** START OF MATERIAL FOR THIS EXERCISE **
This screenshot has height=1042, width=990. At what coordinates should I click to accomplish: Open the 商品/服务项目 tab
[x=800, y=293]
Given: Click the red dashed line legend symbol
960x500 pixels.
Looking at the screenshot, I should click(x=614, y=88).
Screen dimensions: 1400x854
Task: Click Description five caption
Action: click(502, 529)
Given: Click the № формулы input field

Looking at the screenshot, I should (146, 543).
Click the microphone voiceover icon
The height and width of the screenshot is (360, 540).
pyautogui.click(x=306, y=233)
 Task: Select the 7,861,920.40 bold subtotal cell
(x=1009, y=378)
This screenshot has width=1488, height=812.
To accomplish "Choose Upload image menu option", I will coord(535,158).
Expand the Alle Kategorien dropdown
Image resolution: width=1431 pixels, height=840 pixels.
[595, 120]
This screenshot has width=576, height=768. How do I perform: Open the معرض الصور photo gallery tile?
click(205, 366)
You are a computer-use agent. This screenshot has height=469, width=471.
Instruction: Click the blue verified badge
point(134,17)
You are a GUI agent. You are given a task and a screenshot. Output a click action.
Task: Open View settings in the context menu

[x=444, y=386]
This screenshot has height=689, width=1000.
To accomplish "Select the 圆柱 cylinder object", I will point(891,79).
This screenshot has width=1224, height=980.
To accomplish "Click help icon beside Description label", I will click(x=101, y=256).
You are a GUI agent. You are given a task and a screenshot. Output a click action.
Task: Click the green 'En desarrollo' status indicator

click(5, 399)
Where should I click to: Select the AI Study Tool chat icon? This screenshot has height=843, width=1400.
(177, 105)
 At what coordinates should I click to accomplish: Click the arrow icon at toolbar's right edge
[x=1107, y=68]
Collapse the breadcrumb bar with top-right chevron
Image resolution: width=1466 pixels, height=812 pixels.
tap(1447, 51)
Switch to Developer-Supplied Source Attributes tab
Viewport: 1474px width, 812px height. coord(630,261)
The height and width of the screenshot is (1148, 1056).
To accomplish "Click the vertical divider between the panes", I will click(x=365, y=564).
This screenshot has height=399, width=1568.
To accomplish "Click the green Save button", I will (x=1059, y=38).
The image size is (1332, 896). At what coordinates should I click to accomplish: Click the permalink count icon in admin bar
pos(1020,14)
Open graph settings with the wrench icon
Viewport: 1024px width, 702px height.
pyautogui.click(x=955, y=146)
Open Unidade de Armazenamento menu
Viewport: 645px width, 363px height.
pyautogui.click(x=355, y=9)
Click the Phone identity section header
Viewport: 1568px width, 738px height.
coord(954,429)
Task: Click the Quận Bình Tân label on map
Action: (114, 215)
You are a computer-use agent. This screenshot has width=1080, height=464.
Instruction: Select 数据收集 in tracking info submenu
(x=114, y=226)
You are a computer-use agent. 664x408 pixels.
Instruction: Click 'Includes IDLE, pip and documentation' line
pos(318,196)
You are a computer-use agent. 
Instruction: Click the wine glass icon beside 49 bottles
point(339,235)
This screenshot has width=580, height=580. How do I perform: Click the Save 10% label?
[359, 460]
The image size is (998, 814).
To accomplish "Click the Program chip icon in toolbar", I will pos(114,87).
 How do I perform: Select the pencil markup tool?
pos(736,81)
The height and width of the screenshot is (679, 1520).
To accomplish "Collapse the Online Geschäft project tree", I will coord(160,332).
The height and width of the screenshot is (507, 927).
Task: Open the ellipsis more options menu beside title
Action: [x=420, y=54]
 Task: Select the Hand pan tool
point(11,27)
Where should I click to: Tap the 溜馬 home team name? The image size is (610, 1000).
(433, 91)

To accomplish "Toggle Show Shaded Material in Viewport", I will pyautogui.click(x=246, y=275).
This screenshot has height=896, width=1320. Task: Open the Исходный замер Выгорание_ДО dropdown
** END OF MATERIAL FOR THIS EXERCISE **
◆ STATED GOAL ◆
Convert the items above into a JSON list of strings, with each line as its own string and blank lines dropped.

◆ THE RESPONSE ◆
[
  "This screenshot has height=1042, width=990. At what coordinates should I click to accomplish: Open the 商品/服务项目 tab",
  "[x=800, y=293]",
  "Given: Click the red dashed line legend symbol",
  "960x500 pixels.",
  "Looking at the screenshot, I should click(x=614, y=88).",
  "Screen dimensions: 1400x854",
  "Task: Click Description five caption",
  "Action: click(502, 529)",
  "Given: Click the № формулы input field",
  "Looking at the screenshot, I should (146, 543).",
  "Click the microphone voiceover icon",
  "The height and width of the screenshot is (360, 540).",
  "pyautogui.click(x=306, y=233)",
  " Task: Select the 7,861,920.40 bold subtotal cell",
  "(x=1009, y=378)",
  "This screenshot has width=1488, height=812.",
  "To accomplish \"Choose Upload image menu option\", I will coord(535,158).",
  "Expand the Alle Kategorien dropdown",
  "Image resolution: width=1431 pixels, height=840 pixels.",
  "[595, 120]",
  "This screenshot has width=576, height=768. How do I perform: Open the معرض الصور photo gallery tile?",
  "click(205, 366)",
  "You are a computer-use agent. This screenshot has height=469, width=471.",
  "Instruction: Click the blue verified badge",
  "point(134,17)",
  "You are a GUI agent. You are given a task and a screenshot. Output a click action.",
  "Task: Open View settings in the context menu",
  "[x=444, y=386]",
  "This screenshot has height=689, width=1000.",
  "To accomplish \"Select the 圆柱 cylinder object\", I will point(891,79).",
  "This screenshot has width=1224, height=980.",
  "To accomplish \"Click help icon beside Description label\", I will click(x=101, y=256).",
  "You are a GUI agent. You are given a task and a screenshot. Output a click action.",
  "Task: Click the green 'En desarrollo' status indicator",
  "click(5, 399)",
  "Where should I click to: Select the AI Study Tool chat icon? This screenshot has height=843, width=1400.",
  "(177, 105)",
  " At what coordinates should I click to accomplish: Click the arrow icon at toolbar's right edge",
  "[x=1107, y=68]",
  "Collapse the breadcrumb bar with top-right chevron",
  "Image resolution: width=1466 pixels, height=812 pixels.",
  "tap(1447, 51)",
  "Switch to Developer-Supplied Source Attributes tab",
  "Viewport: 1474px width, 812px height. coord(630,261)",
  "The height and width of the screenshot is (1148, 1056).",
  "To accomplish \"Click the vertical divider between the panes\", I will click(x=365, y=564).",
  "This screenshot has height=399, width=1568.",
  "To accomplish \"Click the green Save button\", I will (x=1059, y=38).",
  "The image size is (1332, 896). At what coordinates should I click to accomplish: Click the permalink count icon in admin bar",
  "pos(1020,14)",
  "Open graph settings with the wrench icon",
  "Viewport: 1024px width, 702px height.",
  "pyautogui.click(x=955, y=146)",
  "Open Unidade de Armazenamento menu",
  "Viewport: 645px width, 363px height.",
  "pyautogui.click(x=355, y=9)",
  "Click the Phone identity section header",
  "Viewport: 1568px width, 738px height.",
  "coord(954,429)",
  "Task: Click the Quận Bình Tân label on map",
  "Action: (114, 215)",
  "You are a computer-use agent. This screenshot has width=1080, height=464.",
  "Instruction: Select 数据收集 in tracking info submenu",
  "(x=114, y=226)",
  "You are a computer-use agent. 664x408 pixels.",
  "Instruction: Click 'Includes IDLE, pip and documentation' line",
  "pos(318,196)",
  "You are a computer-use agent. ",
  "Instruction: Click the wine glass icon beside 49 bottles",
  "point(339,235)",
  "This screenshot has width=580, height=580. How do I perform: Click the Save 10% label?",
  "[359, 460]",
  "The image size is (998, 814).",
  "To accomplish \"Click the Program chip icon in toolbar\", I will pos(114,87).",
  " How do I perform: Select the pencil markup tool?",
  "pos(736,81)",
  "The height and width of the screenshot is (679, 1520).",
  "To accomplish \"Collapse the Online Geschäft project tree\", I will coord(160,332).",
  "The height and width of the screenshot is (507, 927).",
  "Task: Open the ellipsis more options menu beside title",
  "Action: [x=420, y=54]",
  " Task: Select the Hand pan tool",
  "point(11,27)",
  "Where should I click to: Tap the 溜馬 home team name? The image size is (610, 1000).",
  "(433, 91)",
  "To accomplish \"Toggle Show Shaded Material in Viewport\", I will pyautogui.click(x=246, y=275).",
  "This screenshot has height=896, width=1320. Task: Open the Исходный замер Выгорание_ДО dropdown"
]